Nazym: – I had known about Andrew since my time at the National Bank, but we first met when we tried to sell our prototype in the United States. We wanted to present it to BlackRock and explore possible collaboration.
Andrew Ang
Andrew explained that implementing such a solution at BlackRock would take too much time, but he liked what we were doing. He then shared two studies he was working on at the time and asked for our opinion. That’s how our correspondence began, and about nine months later Andrew wrote to us saying he would like to become our investor. So his decision was not spontaneous.
– You’ve raised funds from both Kazakh and foreign funds and business angels. How do investors differ depending on the region?
Nazym: – Our local investors have extensive experience, including international exposure, so in many ways they don’t differ much from U.S. fund representatives. However, I believe the industry in Kazakhstan is still maturing. The number of high-quality investors is growing, but it is still not as large as abroad.
– When are you planning your next round?
Nazym: – We plan to open a seed round in the United States this autumn. However, we take a careful approach to fundraising. Of course, the size of the investment matters, but even more important is the source of that funding. Any startup is, in a way, a story. If it is limited only to money, the project ends as soon as the financing stops. That’s why it is crucial to carefully select the right partners.
«We don’t aim to replace people — we aim to give them a powerful assistant»
– Who’s on the Altbridge team apart from you two?
Andrew: – Our team consists of five full-time employees, including us, and two part-time employees. In the beginning, we mainly hired ML engineers and mathematicians. Now we have started bringing in people with investment expertise. For example, not long ago, John Ospanov, an expert in value investing (an investment strategy focused on identifying undervalued securities through fundamental analysis, note by Digital Business) and former Chief Investment Officer at major Kazakh funds, joined our team.
– How will the product develop over the next year?

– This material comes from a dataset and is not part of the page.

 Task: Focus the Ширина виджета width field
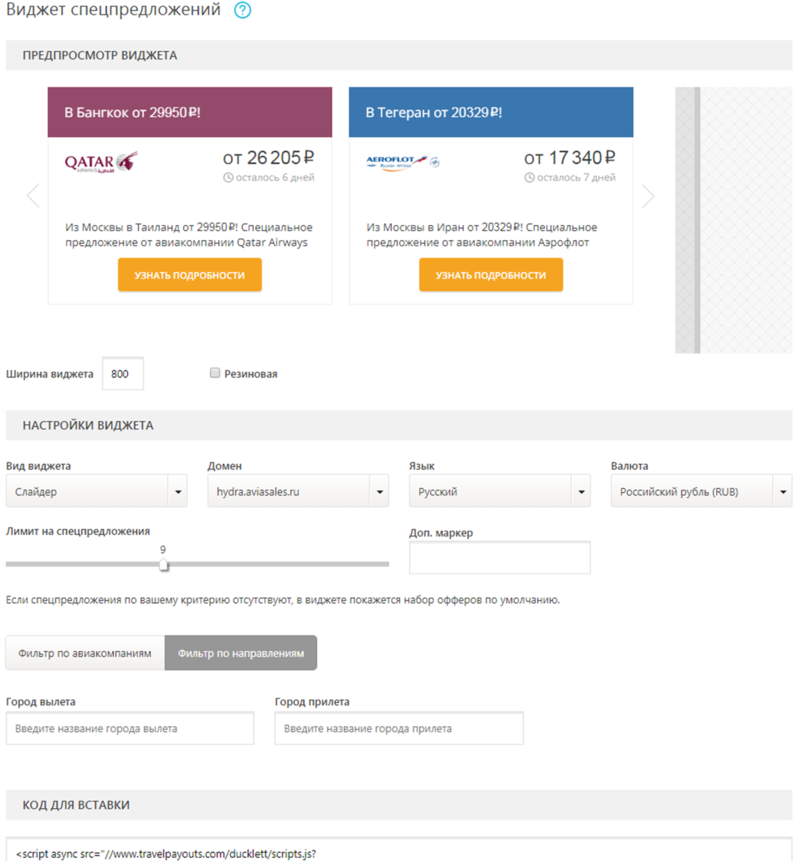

Nazym: – Our main priority now is to grow our client base, including in Kazakhstan. To achieve this, we are actively introducing Altbridge to as many analysts and portfolio managers as possible. We explain that there’s no need to be afraid of our product. Sometimes, when they see how fast and effective the AI agent is, they worry about losing their jobs. But we don’t aim to replace people — we aim to give them a powerful assistant.

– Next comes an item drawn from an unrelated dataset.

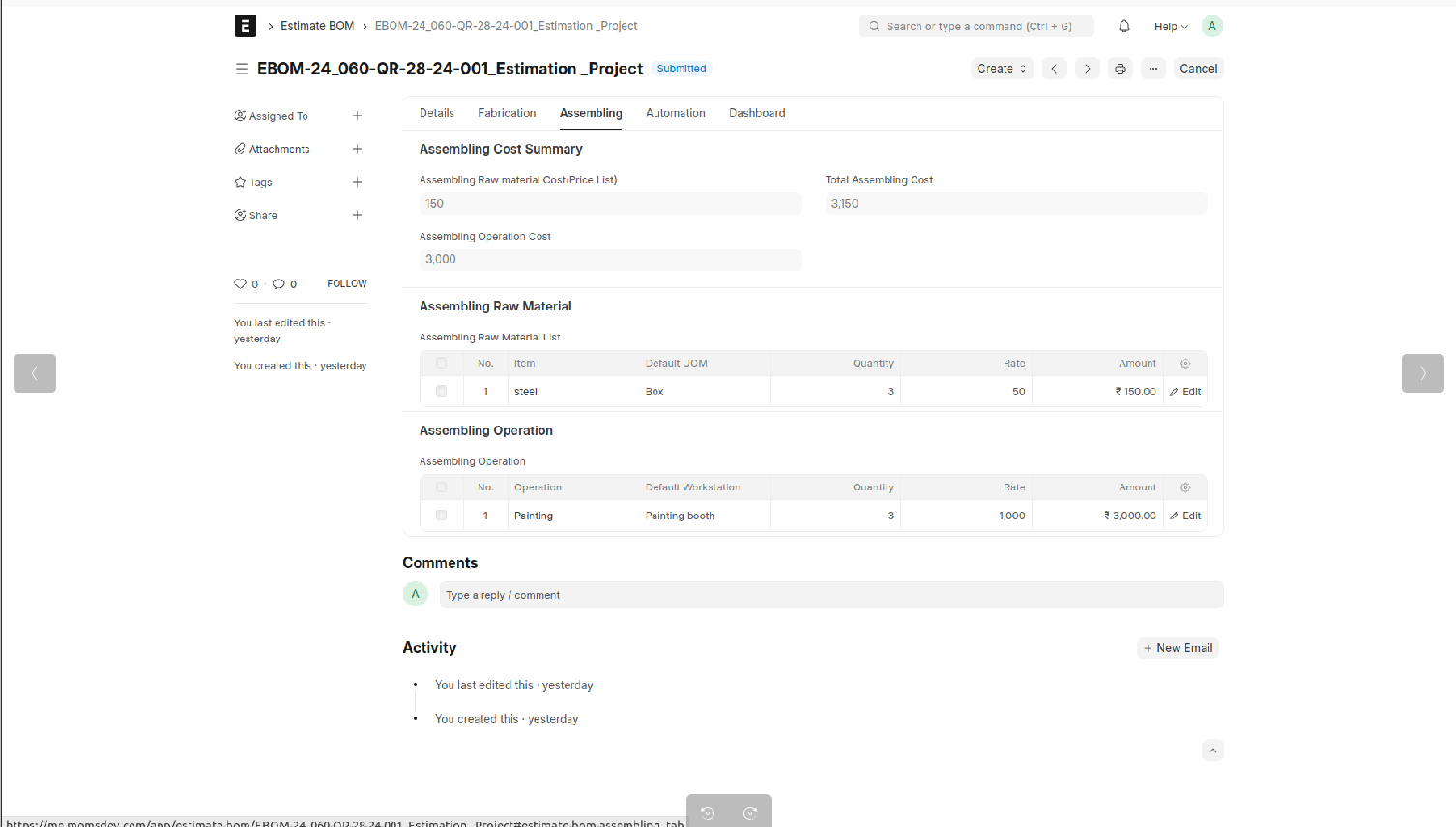Click the scroll-to-top arrow button
Viewport: 1456px width, 827px height.
pos(1212,751)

Andrew: – But the current solution is only an intermediate stage. In the future, we want to develop Altbridge into a platform similar to Citadel, one of the world’s most powerful hedge funds and a multi-PM platform. This model brings together numerous independent teams of portfolio managers who trade within a single structure, using the same infrastructure, risk management system, and fund capital. The key difference is that, while at Citadel this work is done by people, at Altbridge these tasks will be carried out by an AI agent.